Great. Thanks, Charles. The meeting is lawfully convened and ready to transact business. There are in attendance today the corporation's directors and officers and a representative of PricewaterhouseCoopers LLC, the corporation's independent registered public accounting firm. We will waive the reading of the minutes of the Annual Meeting of Shareholders of April 29, 2020.
The meeting the minutes are available on our virtual web portal for this meeting. Is there a motion for approval of the minutes?
So moved.
Is there a second?
I second.
All in favor of approving those minutes, say aye. Aye. Those opposed, say no. The ayes have it and the minutes of the last annual meeting are approved. We will now conduct the official business of the meeting and provide time for voting.
Shareholders that have voted by proxies or have already voted by Internet or telephone and who do not want to change their vote do not need to take further action. Any shareholder record as of the record date who has not yet voted or who wishes to change his or her vote may do so now on the virtual meeting web portal, which has been open for voting since the start of this meeting. I will call for the report on voting by the Inspector of Election. Since the vote has been made by proxy, Mr. Charles Baker, Corporate Secretary, will report the preliminary results on the vote on the following items: Number 1, election of Mr.
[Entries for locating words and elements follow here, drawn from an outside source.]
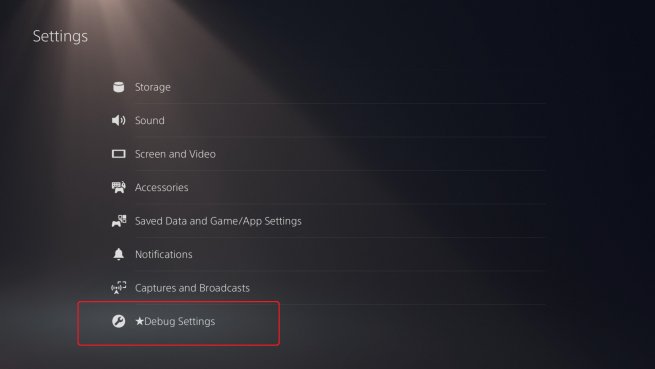Click the Debug Settings wrench icon
This screenshot has width=655, height=369.
coord(119,321)
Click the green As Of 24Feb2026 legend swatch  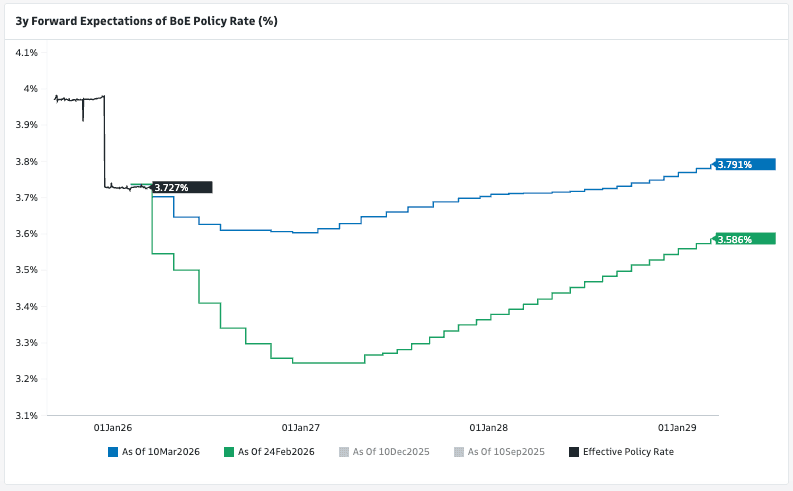(x=229, y=452)
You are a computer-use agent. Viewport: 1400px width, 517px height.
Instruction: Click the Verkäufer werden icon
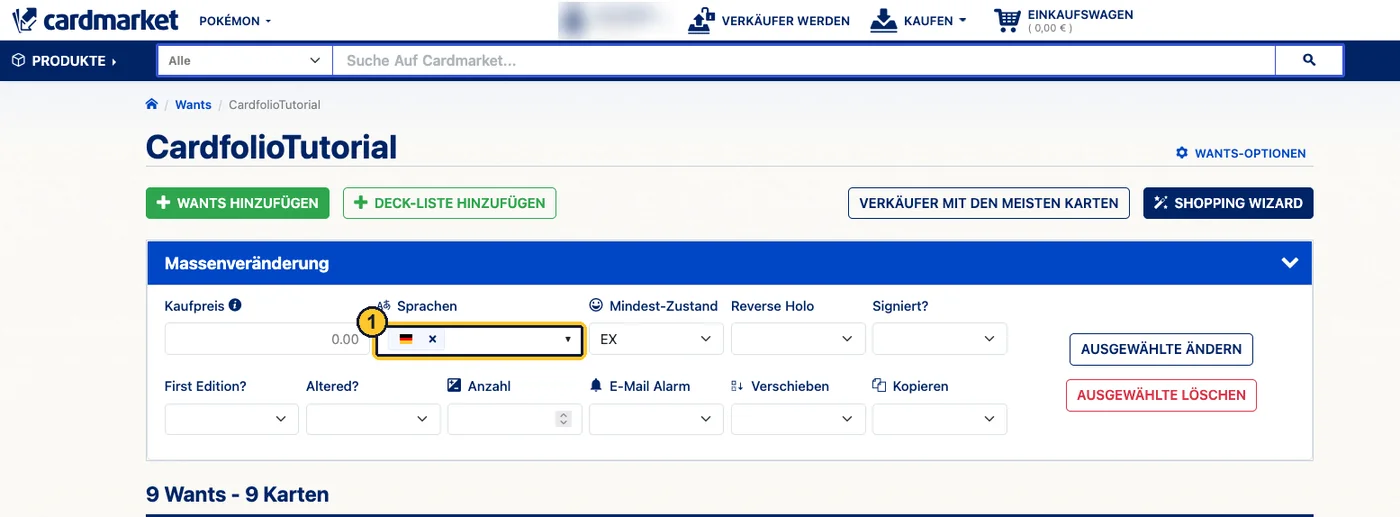[x=702, y=20]
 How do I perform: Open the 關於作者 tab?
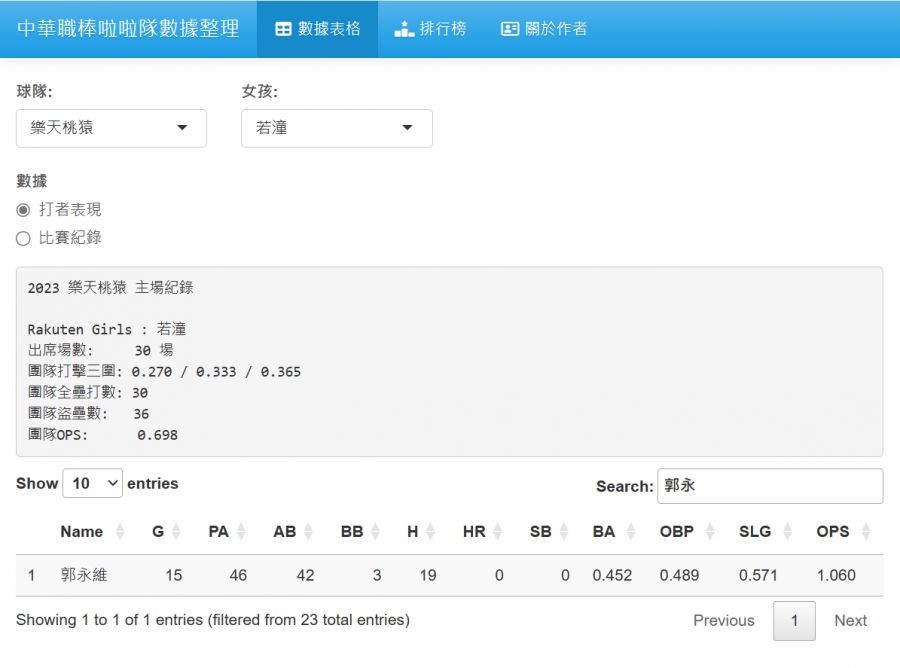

Bryant, Mr. Cave, Mr. Fisher and Mr. Mariani as directors to serve for 3 year terms expiring at the 2024 Annual Meeting. 2, the voting of the ratification of the appointment of our auditors, PricewaterhouseCoopers LLP as the independent registered public accounting firm for the corporation in 2021 and 3, approval by non binding vote of the compensation of the named executive officers as and properly brought forth at this meeting.
We will be reporting the final vote results in an 8 ks form to be filed within the next 4 business days. We will now take a short pause for any final voting. Now that everyone who has had an opportunity to vote, I declare the polls closed. Mr. Baker, do we have a preliminary voting results?
Yes, we do, Mr. Chairman, and the results are as follows. On the election of directors, the 4 nominees have been elected to serve as directors for 3 year terms expiring at the 2024 Annual Meeting of Shareholders. All nominees received at least 187,000,000,569,215 votes or 67 0.42 percent of those shares floating. The appointment of PricewaterhouseCoopers LLP as independent accountants for the corporation for 2021 was ratified with 279,000,000 888,405 votes cast in favor or 94.95% on the shares voting.
And finally, the proposal to approve by non binding vote the compensation of the named executive officers as disclosed in the corporation's proxy statement was approved with 257,000,000 727,313 votes cast in favor or 93.01 percent of those shares voting. This vote is advisory only. And that concludes the report, Mr. Chairman.
Great. Thank you, Charles. We have not received any questions through the online platform and so that completes the scheduled items of business. Are there any other items of business to come before the meeting? Hearing none, are there as there are no other items of business, we will now adjourn.
Is there a motion to adjourn?
I move to adjourn the meeting.
Is there a second? Second. All in favor of adjournment, say aye.
Aye.
Those opposed, say no. Great, the motion is carried. The meeting stands adjourned.